Looks like Brexit isn’t the Only No Deal: Hong Kong rejected by London
September 26, 2019
2 min read
What's going on here?
The London Stock Exchange has rejected Hong Kong’s £38 billion takeover bid.
What does this mean?
Hong Kong Exchanges and Clearing (HKEX), one of the world’s most active boards for IPOs and listings, offered to buy the London Stock Exchange (LSE). However, the LSE’s board unanimously rejected the proposal, stating it was too low, politically risky and lacked strategic merit.
Slaughter and May landed the lead corporate role for the Hong Kong Stock Exchange, with the team led by partner David Watkins. The LSE Group is a longstanding client of Freshfields Bruckhaus Deringer and is likely to have called upon the firm for advice in this matter.
What's the big picture effect?
The transaction posed a severe risk and lacked value for shareholders, said LSE chairman Don Robert. The HKEX would not provide the LSE with the best trading platform for China; a country with the highest number of companies wanting to list in the world. It would not even provide the LSE with the best positioning in Asia. It should be noted that London’s partnership with the Shanghai Stock Exchange earlier this year – the London-Shanghai Stock Connect scheme (for our article on that click here) – is already its preferred and direct channel to mainland China.
Robert also raised concerns about the continued social unrest in Hong Kong; the situation gives rise to significant uncertainty.
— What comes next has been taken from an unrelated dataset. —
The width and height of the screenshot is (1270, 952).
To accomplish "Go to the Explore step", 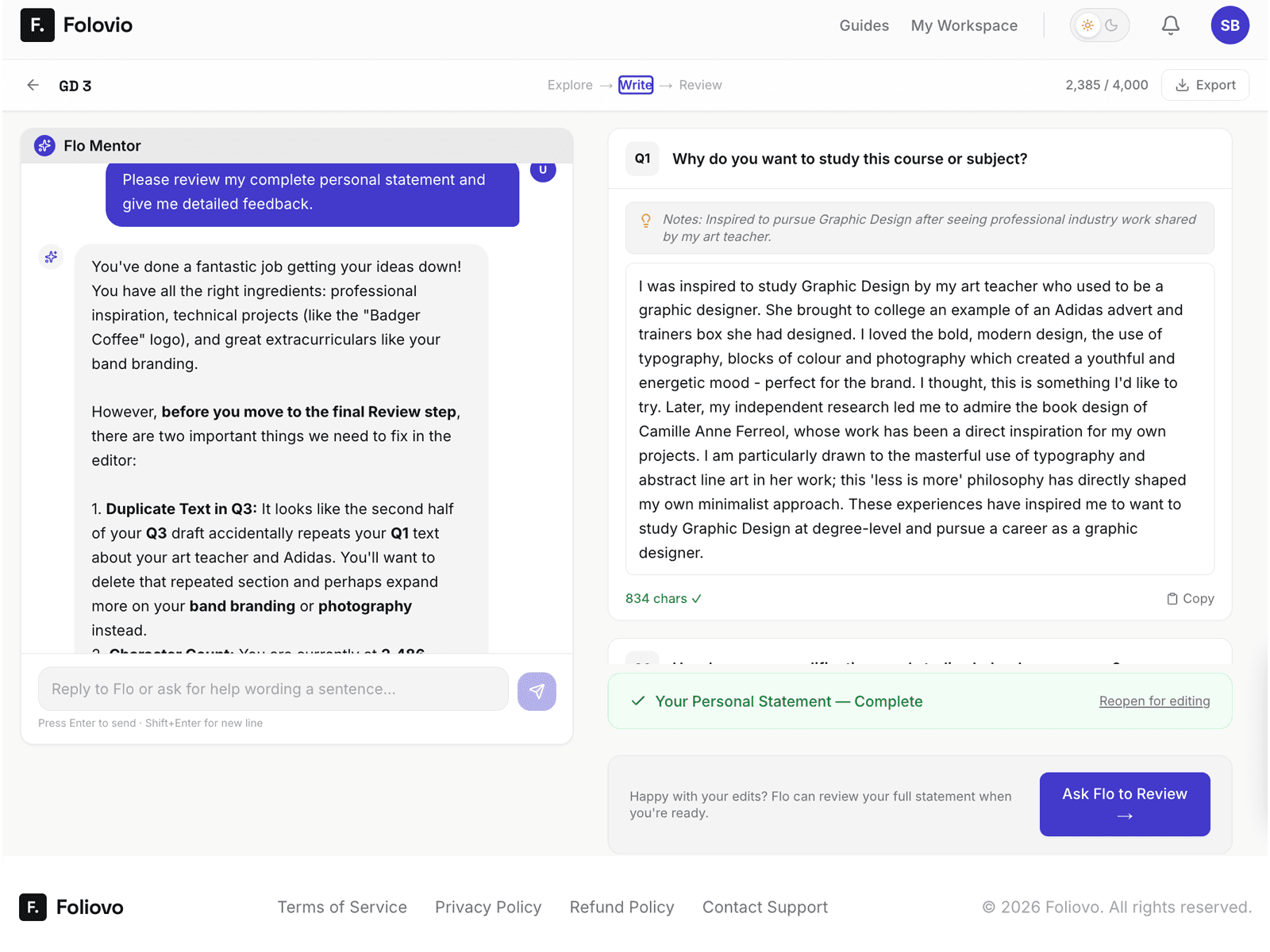I will tap(569, 85).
It is unsettling that the Hong Kong government had the power to appoint a majority of the HKEX board, as this will also inevitably politicise matters. However, the HKEX Chief Executive, Charles Li, majorly downplayed the impact of political factors, such as the unrest in Hong Kong and Brexit, on their respective exchanges. The HKEX has a plethora of reasons to push its bid, including providing Hong Kong with a means to stabilise the financial impact of the current political volatility.
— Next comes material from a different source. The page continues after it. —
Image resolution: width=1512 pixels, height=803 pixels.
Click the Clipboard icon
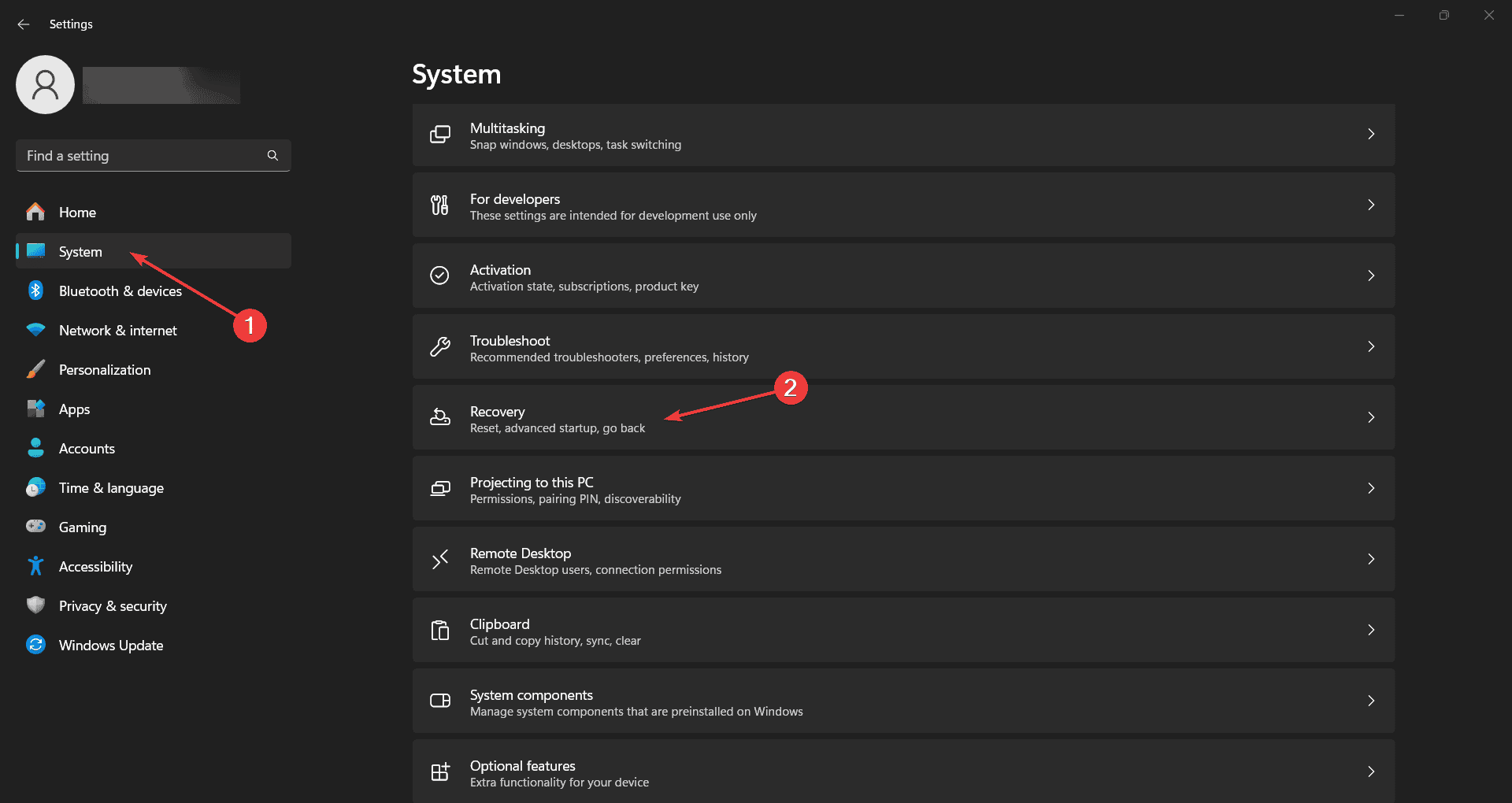point(440,630)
Furthermore, Hong Kong’s offer was conditional on the LSE terminating its £22 billion deal to acquire Refentiv, a global provider of financial markets data and infrastructure. The deal is set to close in the second half of 2020, but the Hong Kong exchange is seeking to break it before shareholders can vote on it at the end of the year. However, the London exchange has said it remains committed to the acquisition, through which it hopes to rival the likes of Bloomberg.
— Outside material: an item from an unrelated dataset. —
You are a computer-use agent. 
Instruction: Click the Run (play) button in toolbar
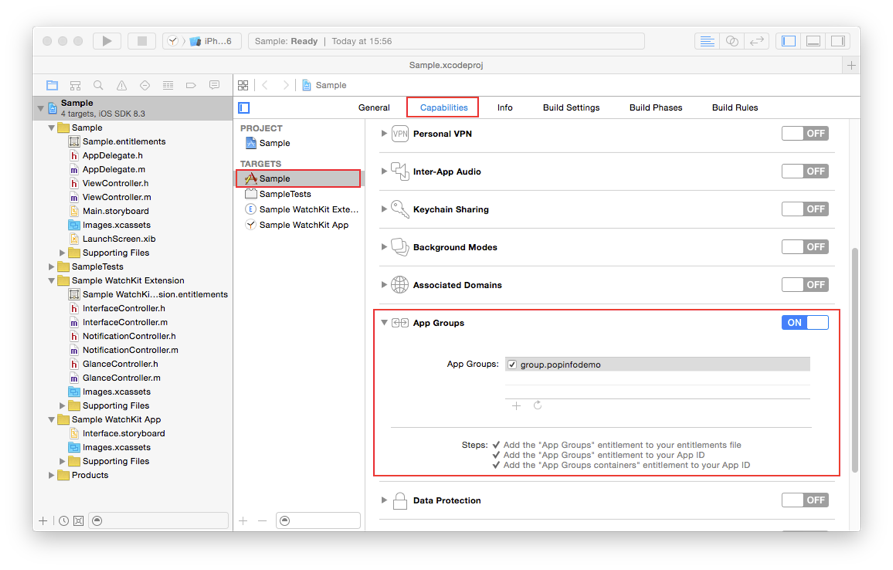point(106,41)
Immediately after LSE rejected the proposal, HKEX itself raised the prospect of a hostile takeover bid, by directly reaching out to shareholders with offers. However, due to worries about Hong Kong’s stability, this may be more difficult. Ultimately, Hong Kong sees no reason to fold in the face of this abrupt rejection – they have already called on HSBC and UBS to help it charm LSE shareholders. Another proposal is likely on the horizon.